We first verified that these chimeric molecules were capable of assembling into filaments, forming the folded and compact off-state, and were capable of mediating actin motility. The chimeric molecules were coexpressed together with RLC and the essential light chain using the baculovirus/sf9 system and purified using FLAG affinity chromatography. Actin gliding assays were used to verify that both chimeric constructs were capable of driving motility in a phosphorylation-dependent manner. As expected, after RLC phosphorylation by MLCK and in the presence of ATP, the relative gliding velocities of the chimeras were dependent on the source of the motor segment of the molecule, with the NM2A2b chimera and NM2A translocating actin filaments faster than did the NM2B2a chimera and NM2B (Figure 5B). In contrast, the unphosphorylated chimeras were incapable of driving ATP-dependent actin movement. Examination of recombinant proteins by negative-stain electron microscopy revealed that under low-salt conditions in the absence of RLC phosphorylation and ATP, both chimeras formed bipolar filaments that were nearly indistinguishable from those formed by the wild-type proteins, with the lengths of the chimeric filaments (NM2A2b = 305 [±32 nm SD; n = 75], NM2B2a = 296 [±24 nm SD; n = 45]) closely matching those previously reported for wild-type filaments under the same conditions (NM2A = 301 [±24 nm SD; n = 100], NM2B = 323 [±24 nm SD; n = 100]; Billington ). However, upon addition of ATP (0.1 mM), filaments of both chimeras disassembled into the same compact conformation described previously for wild-type NM2 molecules (Figure 5C; Billington ). This showed that the head/tail interaction sites previously demonstrated to be important in smooth and NM2 regulation are sufficiently conserved between the two NM2s to allow formation of the monomeric, enzymatically switched off-state in the absence of RLC phosphorylation. Together the results demonstrate that domains could be swapped between the two NM2 isoforms while retaining the general enzymatic and regulatory properties of the parent motor and without aberrantly affecting filament assembly.
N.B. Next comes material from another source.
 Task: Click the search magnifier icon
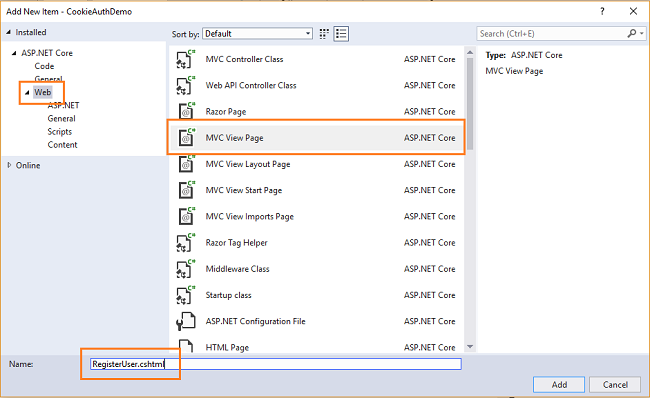coord(632,34)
We then examined the dynamic behavior of the chimeric NM2 molecules in cells. To prevent coassembly of the expressed chimeras with endogenous NM2A, we used small interfering RNA (siRNA) targeted to the 3′ untranslated region to reduce NM2A protein in U20S cells by ∼50–75% (Pasapera ; Figure 5D) or COS7 cells that lack endogenous NM2A. Because NM2B does not exhibit pulsing, endogenous NM2B could not contribute to pulsing of the expressed chimeras in either cell type. TIRF imaging of either of the GFP-tagged chimeras (expressed at no more that 50% over endogenous levels) in either cell system showed that both constructs correctly localized to structures in the cortical cytoskeleton (Figure 5E and Supplemental Movie S4). Analysis of time-lapse movies showed that the GFP-NM2A2b chimera displayed transient local assembly/disassembly cycles that were similar in duration and frequency to those of GFP-NM2A expressed in the same cell type (Figure 5, F and G; Supplemental Movie S4). In contrast, similar analysis of the GFP-NM2B2a chimera showed significantly lower pulse frequency and duration than with GFP-NM2A–expressing controls. Together these results demonstrate that the NM2A motor domain together with a rod and tail piece capable of forming filaments is necessary for pulsatile actomyosin dynamics in the cortical cytoskeleton of adherent cells.
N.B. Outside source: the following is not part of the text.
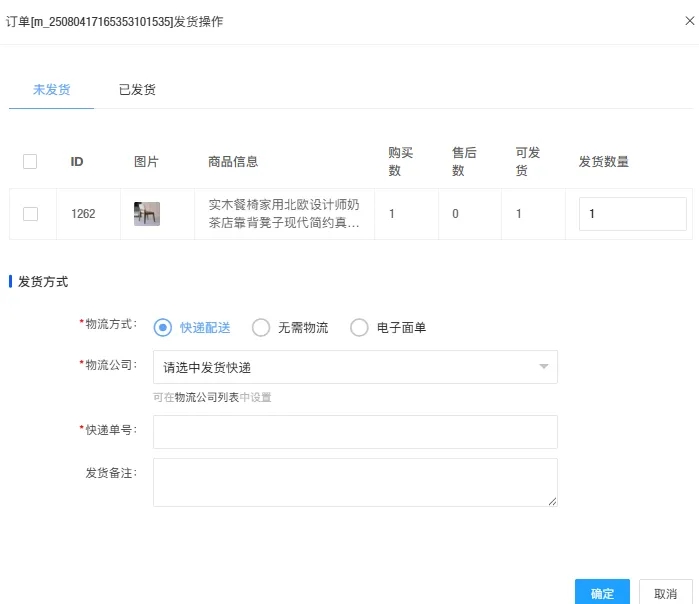Select the 快递配送 radio option
Screen dimensions: 699x604
point(163,328)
We show here that transient, local assembly of NM2A, termed pulses, occurs in the cortical cytoskeleton of single adherent cells of mesenchymal, epithelial, and bone origin independently of developmental signaling cues and cell–cell or cell–ECM interactions. The role of NM2 pulsatile dynamics in generating the contractile forces in the cortical cytoskeleton that contribute to developmental morphogenesis has been characterized (Munro ; Martin ; Solon ; Badyal ; Fernandez-Gonzalez and Zallen, 2011; Roh-Johnson ; Mason , 2016; Vasquez ; Munjal ). However, the occurrence of a similar behavior in single, isolated adherent mammalian cells has not previously been demonstrated. We find that NM2A pulsatile foci occur stochastically but with a similar frequency and duration across a range of cell types in tissue culture. Our results thus suggest that pulsatile contractions in the cortical cytoskeleton of cells are an intrinsic property of NM2A that mediates its role in homeostatic maintenance of cortical cytoskeletal tension.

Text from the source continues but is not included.